New college accreditation requirements may affect concurrent high school classes

There are big worries at the Minnesota Capitol about changes that could affect concurrent enrollment classes in high schools, which can save families thousands of dollars in future education expenses. The concern is that a crackdown on teacher qualifications could jeopardize many of those classes.

What are concurrent enrollment classes?

These are not AP classes, which require a test for potential college credit. Concurrent enrollment classes are actual college courses that students can take while they are in high school. Currently, the Department of Education says 24,000 students are enrolled in one of these classes.

The concern

At a Capitol hearing Thursday, the Higher Learning Commission president says in 2017 it will start enforcing an existing rule requiring instructors teaching concurrent enrollment classes to have at least 18 master’s degree credits in the field that they are teaching.

“We don’t feel that they should get less of an education than they would in college,” said Barbara Gellman-Danley Ph.D. “We feel they deserve the same level because it’s for college credit.”
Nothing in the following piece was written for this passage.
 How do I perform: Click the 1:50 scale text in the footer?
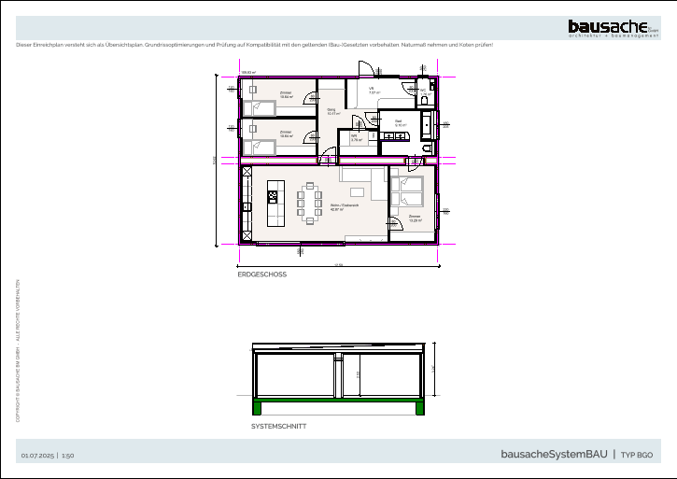68,455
But lawmakers worry such rigorous standards will jeopardize a program that’s working.

“Many of our teachers have master’s in many different subjects, and they may not be in the exact classes they’re teaching, and so we literally would have hundreds of students who would have otherwise been able to take these classes and earn college credit would not be at risk,” said Sen. Terri Bonoff (DFL-Minnetonka).

Two-years to get accredited

Dr. Gellman-Danley is trying to reassure lawmakers that they will not start cracking down on this rule for another 2 years. Even then, if they find a college not in compliance, they will have another 2 years to work toward a solution. But lawmakers worry that some school districts may already be pulling back on classes out of fear of a crackdown.